(Stored data)

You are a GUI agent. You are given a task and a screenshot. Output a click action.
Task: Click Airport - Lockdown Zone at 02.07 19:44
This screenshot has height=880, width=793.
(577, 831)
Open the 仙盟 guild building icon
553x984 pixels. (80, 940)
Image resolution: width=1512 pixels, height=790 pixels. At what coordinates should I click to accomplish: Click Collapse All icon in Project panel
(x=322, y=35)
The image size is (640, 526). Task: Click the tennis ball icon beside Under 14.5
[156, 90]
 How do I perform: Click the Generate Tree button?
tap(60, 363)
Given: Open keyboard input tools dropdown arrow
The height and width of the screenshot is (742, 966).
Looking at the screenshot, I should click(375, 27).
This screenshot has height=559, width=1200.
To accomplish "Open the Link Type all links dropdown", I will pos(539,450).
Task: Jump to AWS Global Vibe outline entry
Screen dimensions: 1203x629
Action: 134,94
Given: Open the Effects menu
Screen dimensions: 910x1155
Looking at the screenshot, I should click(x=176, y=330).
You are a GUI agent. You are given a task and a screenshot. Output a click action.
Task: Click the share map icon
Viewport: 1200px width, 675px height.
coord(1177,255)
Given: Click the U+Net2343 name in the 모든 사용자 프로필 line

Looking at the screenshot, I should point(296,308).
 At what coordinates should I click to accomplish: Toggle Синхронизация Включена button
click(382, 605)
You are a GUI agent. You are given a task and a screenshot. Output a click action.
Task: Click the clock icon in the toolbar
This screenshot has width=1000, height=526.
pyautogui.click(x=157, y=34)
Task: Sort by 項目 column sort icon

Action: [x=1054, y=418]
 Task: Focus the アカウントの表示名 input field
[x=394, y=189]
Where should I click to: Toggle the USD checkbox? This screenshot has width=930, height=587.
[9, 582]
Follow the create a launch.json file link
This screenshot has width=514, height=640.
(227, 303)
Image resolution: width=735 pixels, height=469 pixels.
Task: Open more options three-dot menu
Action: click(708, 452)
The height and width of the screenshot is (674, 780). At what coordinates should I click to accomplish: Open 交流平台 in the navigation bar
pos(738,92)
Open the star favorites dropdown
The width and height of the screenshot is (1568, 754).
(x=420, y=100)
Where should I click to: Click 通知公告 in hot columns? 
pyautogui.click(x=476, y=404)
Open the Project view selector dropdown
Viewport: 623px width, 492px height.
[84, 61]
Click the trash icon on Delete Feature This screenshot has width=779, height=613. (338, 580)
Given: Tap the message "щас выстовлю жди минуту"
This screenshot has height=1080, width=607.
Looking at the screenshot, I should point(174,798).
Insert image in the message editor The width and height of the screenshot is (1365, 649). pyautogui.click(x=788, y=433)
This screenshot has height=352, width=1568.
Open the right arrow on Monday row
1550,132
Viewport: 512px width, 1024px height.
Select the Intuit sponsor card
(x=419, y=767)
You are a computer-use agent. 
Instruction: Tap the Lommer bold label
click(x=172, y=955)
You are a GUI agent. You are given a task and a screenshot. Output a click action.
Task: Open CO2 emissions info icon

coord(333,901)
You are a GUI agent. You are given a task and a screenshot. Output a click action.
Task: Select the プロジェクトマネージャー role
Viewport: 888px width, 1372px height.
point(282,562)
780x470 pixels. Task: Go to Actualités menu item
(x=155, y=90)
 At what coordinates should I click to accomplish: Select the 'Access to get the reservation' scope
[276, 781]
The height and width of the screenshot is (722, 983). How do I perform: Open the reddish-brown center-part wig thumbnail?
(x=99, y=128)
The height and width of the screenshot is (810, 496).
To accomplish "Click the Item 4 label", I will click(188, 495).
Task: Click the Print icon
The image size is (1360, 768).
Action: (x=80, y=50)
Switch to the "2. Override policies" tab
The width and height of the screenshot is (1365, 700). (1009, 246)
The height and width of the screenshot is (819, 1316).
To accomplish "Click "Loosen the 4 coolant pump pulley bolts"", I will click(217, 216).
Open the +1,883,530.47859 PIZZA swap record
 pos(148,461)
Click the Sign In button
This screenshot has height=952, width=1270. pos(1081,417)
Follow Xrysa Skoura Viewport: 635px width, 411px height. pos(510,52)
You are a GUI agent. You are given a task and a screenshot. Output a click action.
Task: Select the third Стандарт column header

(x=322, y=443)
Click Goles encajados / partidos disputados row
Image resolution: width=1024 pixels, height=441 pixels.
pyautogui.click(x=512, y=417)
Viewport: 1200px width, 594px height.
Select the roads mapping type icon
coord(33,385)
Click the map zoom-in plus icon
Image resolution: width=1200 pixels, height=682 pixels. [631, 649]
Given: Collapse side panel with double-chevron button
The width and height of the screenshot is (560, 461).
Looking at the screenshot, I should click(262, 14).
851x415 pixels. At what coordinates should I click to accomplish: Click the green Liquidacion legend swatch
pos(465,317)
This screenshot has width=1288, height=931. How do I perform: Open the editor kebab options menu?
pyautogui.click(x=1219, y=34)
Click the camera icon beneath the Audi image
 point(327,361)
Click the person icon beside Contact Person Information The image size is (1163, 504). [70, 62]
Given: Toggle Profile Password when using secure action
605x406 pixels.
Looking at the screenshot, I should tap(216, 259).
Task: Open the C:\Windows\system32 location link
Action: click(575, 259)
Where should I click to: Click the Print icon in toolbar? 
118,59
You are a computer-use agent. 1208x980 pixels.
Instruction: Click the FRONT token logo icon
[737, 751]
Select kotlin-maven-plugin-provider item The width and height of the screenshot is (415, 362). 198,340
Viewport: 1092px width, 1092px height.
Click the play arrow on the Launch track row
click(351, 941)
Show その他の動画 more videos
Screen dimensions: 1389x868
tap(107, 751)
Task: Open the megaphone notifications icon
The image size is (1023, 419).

▸ EXERCISE REQUIREMENTS: All the records above need to be set down again exactly as they were given.

▸ ANSWER TO THE EXERCISE:
You are a GUI agent. You are given a task and a screenshot. Output a click action.
Task: Click Airport - Lockdown Zone at 02.07 19:44
This screenshot has height=880, width=793.
(577, 831)
Open the 仙盟 guild building icon
553x984 pixels. (80, 940)
Image resolution: width=1512 pixels, height=790 pixels. At what coordinates should I click to accomplish: Click Collapse All icon in Project panel
(x=322, y=35)
The image size is (640, 526). Task: Click the tennis ball icon beside Under 14.5
[156, 90]
 How do I perform: Click the Generate Tree button?
tap(60, 363)
Given: Open keyboard input tools dropdown arrow
The height and width of the screenshot is (742, 966).
Looking at the screenshot, I should click(375, 27).
This screenshot has height=559, width=1200.
To accomplish "Open the Link Type all links dropdown", I will pos(539,450).
Task: Jump to AWS Global Vibe outline entry
Screen dimensions: 1203x629
Action: 134,94
Given: Open the Effects menu
Screen dimensions: 910x1155
Looking at the screenshot, I should click(x=176, y=330).
You are a GUI agent. You are given a task and a screenshot. Output a click action.
Task: Click the share map icon
Viewport: 1200px width, 675px height.
coord(1177,255)
Given: Click the U+Net2343 name in the 모든 사용자 프로필 line

Looking at the screenshot, I should point(296,308).
 At what coordinates should I click to accomplish: Toggle Синхронизация Включена button
click(382, 605)
You are a GUI agent. You are given a task and a screenshot. Output a click action.
Task: Click the clock icon in the toolbar
This screenshot has width=1000, height=526.
pyautogui.click(x=157, y=34)
Task: Sort by 項目 column sort icon

Action: [x=1054, y=418]
 Task: Focus the アカウントの表示名 input field
[x=394, y=189]
Where should I click to: Toggle the USD checkbox? This screenshot has width=930, height=587.
[9, 582]
Follow the create a launch.json file link
This screenshot has width=514, height=640.
(227, 303)
Image resolution: width=735 pixels, height=469 pixels.
Task: Open more options three-dot menu
Action: click(708, 452)
The height and width of the screenshot is (674, 780). At what coordinates should I click to accomplish: Open 交流平台 in the navigation bar
pos(738,92)
Open the star favorites dropdown
The width and height of the screenshot is (1568, 754).
(x=420, y=100)
Where should I click to: Click 通知公告 in hot columns? 
pyautogui.click(x=476, y=404)
Open the Project view selector dropdown
Viewport: 623px width, 492px height.
[84, 61]
Click the trash icon on Delete Feature This screenshot has width=779, height=613. (338, 580)
Given: Tap the message "щас выстовлю жди минуту"
This screenshot has height=1080, width=607.
Looking at the screenshot, I should point(174,798).
Insert image in the message editor The width and height of the screenshot is (1365, 649). pyautogui.click(x=788, y=433)
This screenshot has height=352, width=1568.
Open the right arrow on Monday row
1550,132
Viewport: 512px width, 1024px height.
Select the Intuit sponsor card
(x=419, y=767)
You are a computer-use agent. 
Instruction: Tap the Lommer bold label
click(x=172, y=955)
You are a GUI agent. You are given a task and a screenshot. Output a click action.
Task: Open CO2 emissions info icon

coord(333,901)
You are a GUI agent. You are given a task and a screenshot. Output a click action.
Task: Select the プロジェクトマネージャー role
Viewport: 888px width, 1372px height.
point(282,562)
780x470 pixels. Task: Go to Actualités menu item
(x=155, y=90)
 At what coordinates should I click to accomplish: Select the 'Access to get the reservation' scope
[276, 781]
The height and width of the screenshot is (722, 983). How do I perform: Open the reddish-brown center-part wig thumbnail?
(x=99, y=128)
The height and width of the screenshot is (810, 496).
To accomplish "Click the Item 4 label", I will click(188, 495).
Task: Click the Print icon
The image size is (1360, 768).
Action: (x=80, y=50)
Switch to the "2. Override policies" tab
The width and height of the screenshot is (1365, 700). (1009, 246)
The height and width of the screenshot is (819, 1316).
To accomplish "Click "Loosen the 4 coolant pump pulley bolts"", I will click(217, 216).
Open the +1,883,530.47859 PIZZA swap record
 pos(148,461)
Click the Sign In button
This screenshot has height=952, width=1270. pos(1081,417)
Follow Xrysa Skoura Viewport: 635px width, 411px height. pos(510,52)
You are a GUI agent. You are given a task and a screenshot. Output a click action.
Task: Select the third Стандарт column header

(x=322, y=443)
Click Goles encajados / partidos disputados row
Image resolution: width=1024 pixels, height=441 pixels.
pyautogui.click(x=512, y=417)
Viewport: 1200px width, 594px height.
Select the roads mapping type icon
coord(33,385)
Click the map zoom-in plus icon
Image resolution: width=1200 pixels, height=682 pixels. [631, 649]
Given: Collapse side panel with double-chevron button
The width and height of the screenshot is (560, 461).
Looking at the screenshot, I should click(262, 14).
851x415 pixels. At what coordinates should I click to accomplish: Click the green Liquidacion legend swatch
pos(465,317)
This screenshot has width=1288, height=931. How do I perform: Open the editor kebab options menu?
pyautogui.click(x=1219, y=34)
Click the camera icon beneath the Audi image
 point(327,361)
Click the person icon beside Contact Person Information The image size is (1163, 504). [70, 62]
Given: Toggle Profile Password when using secure action
605x406 pixels.
Looking at the screenshot, I should tap(216, 259).
Task: Open the C:\Windows\system32 location link
Action: click(575, 259)
Where should I click to: Click the Print icon in toolbar? 
118,59
You are a computer-use agent. 1208x980 pixels.
Instruction: Click the FRONT token logo icon
[737, 751]
Select kotlin-maven-plugin-provider item The width and height of the screenshot is (415, 362). 198,340
Viewport: 1092px width, 1092px height.
Click the play arrow on the Launch track row
click(351, 941)
Show その他の動画 more videos
Screen dimensions: 1389x868
tap(107, 751)
Task: Open the megaphone notifications icon
The image size is (1023, 419).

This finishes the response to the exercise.